The car is banned not because it is complex, but because it dissolves geographic necessity. The television is banned not because it is entertaining, but because it replaces active participation with passive consumption. The smartphone is banned from the home not because it is useful (it is — they use them), but because it brings the infinite outside world into the finite domestic sphere without friction.
The Amish are engineering their own coherence field. They are doing it with the same physics that governs every other system: strong binding forces (mutual aid, geographic proximity, shared language), well-defined boundaries (Ordnung, plain dress, technological selectivity), and active rejection of entropy sources (media saturation, financial leverage, individual autonomy as highest value).
The data says this works. Not perfectly. Not without cost. But it works.
X. The Experiment Is Still Running
America and the Amish started in the same place. They diverged at the same moment — the late 1960s. One set h = 0. The other held h constant. Sixty years later, the results are not ambiguous.
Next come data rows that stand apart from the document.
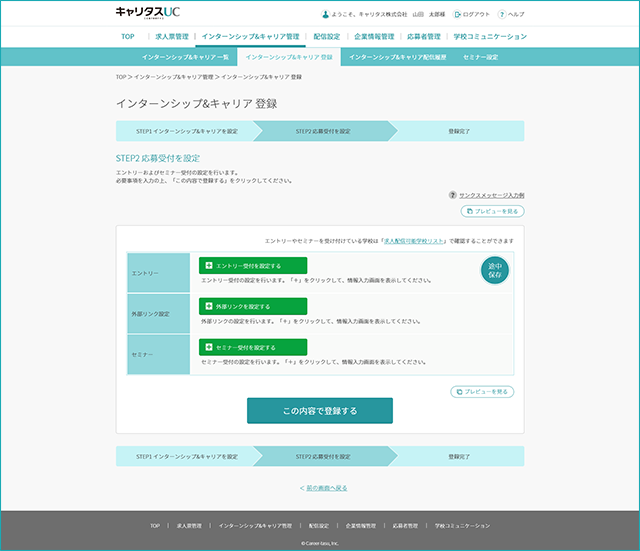Screen dimensions: 640x551
Task: Open the 学校コミュニケーション menu
Action: click(x=490, y=36)
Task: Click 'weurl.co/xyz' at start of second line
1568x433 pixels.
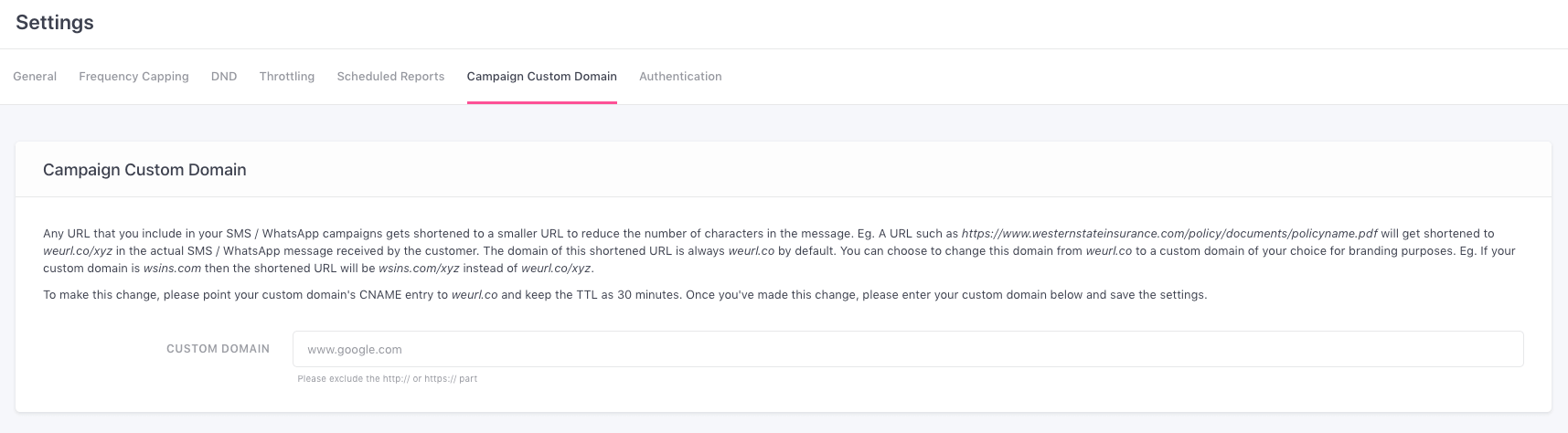Action: pos(78,251)
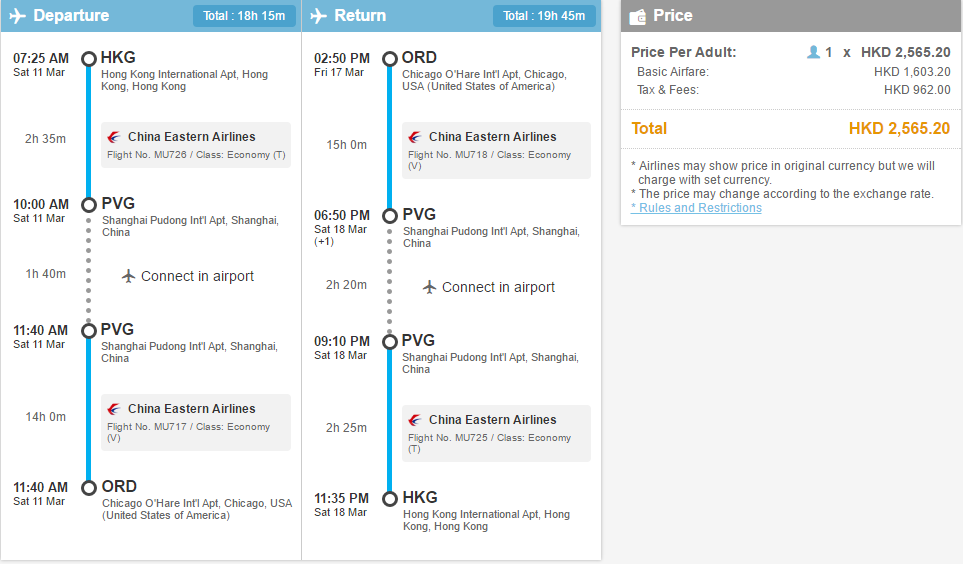Click China Eastern logo for flight MU718
The image size is (963, 564).
pyautogui.click(x=415, y=136)
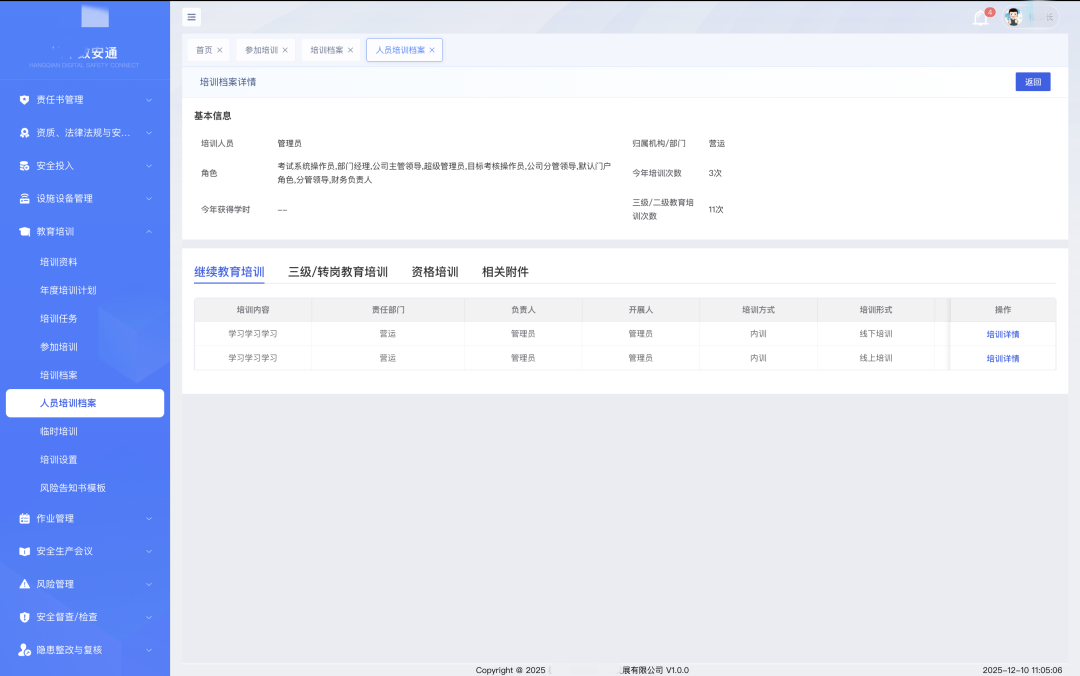
Task: Switch to the 资格培训 tab
Action: 435,272
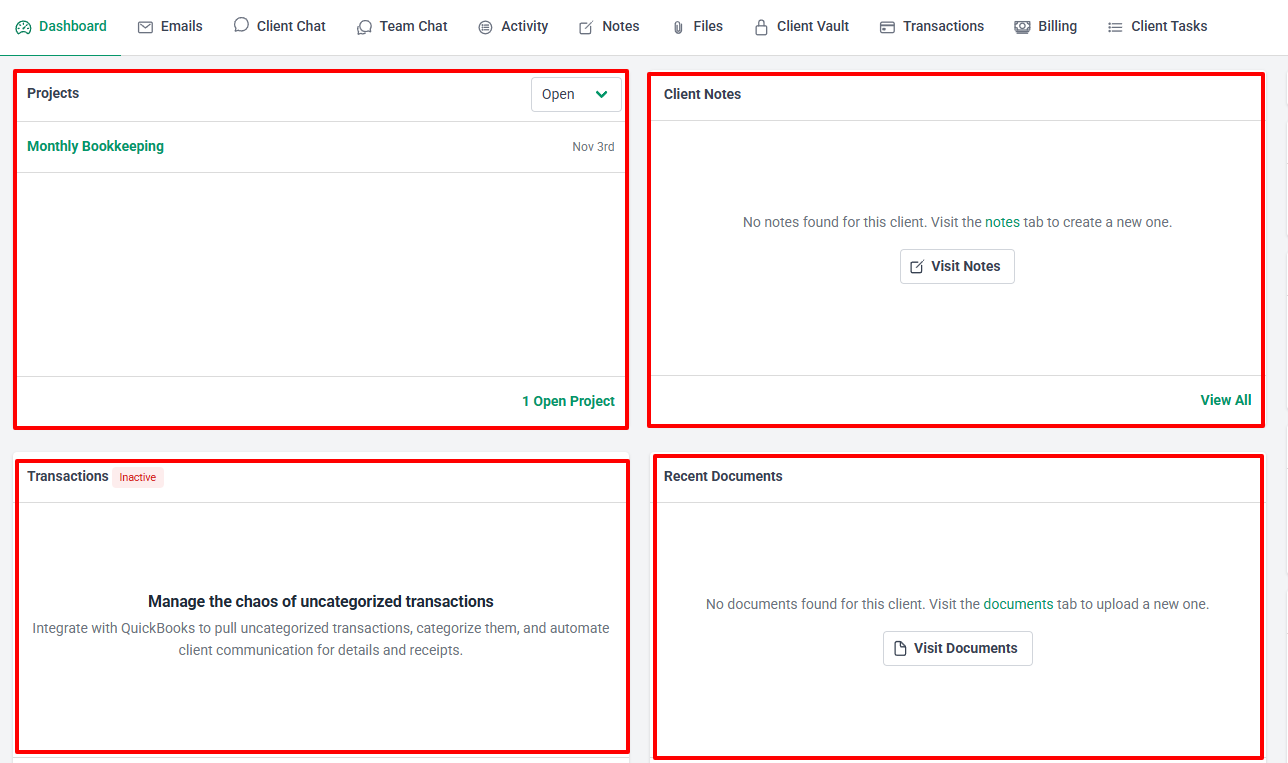Image resolution: width=1288 pixels, height=763 pixels.
Task: Click the Client Tasks list icon
Action: pos(1114,26)
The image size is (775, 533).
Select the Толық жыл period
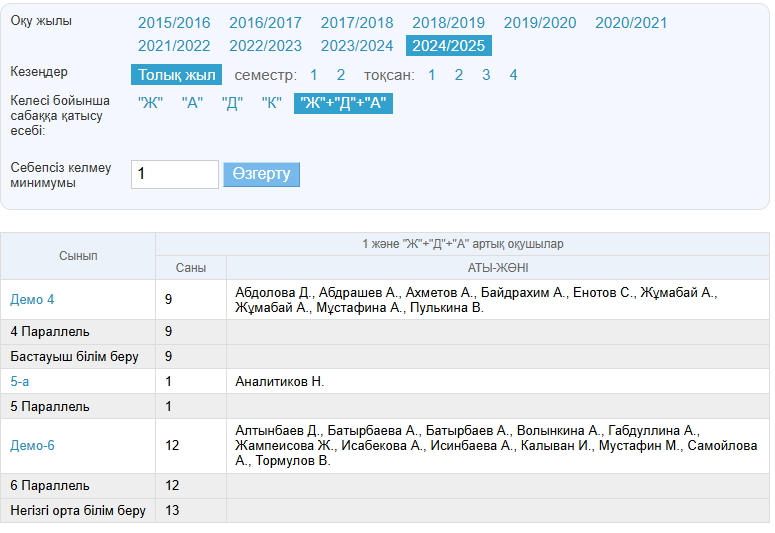pos(176,75)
The system that maintained its binding variable — its external authority, its shared definitions, its constraints on individual entropy — grew 1,367% (from 28,000 to 410,955). Its members are less depressed, less obese, less isolated, less indebted, less incarcerated, and more likely to remain in their community than at any point in their history.
The system that removed its binding variable — in law, in money, in truth, in family, in identity — faces population decline, a mental health crisis, institutional collapse, $35 trillion in debt, and a loneliness epidemic affecting a majority of its citizens.
The Amish did not need a government program. They did not need a platform. They did not need an algorithm. They needed the Ordnung — the field — and 25 families willing to enforce it on themselves.
The math is identical.
The domain is sociology.
The variable is χ.
Data current as of June 2025. Population figures from Young Center for Anabaptist and Pietist Studies, Elizabethtown College.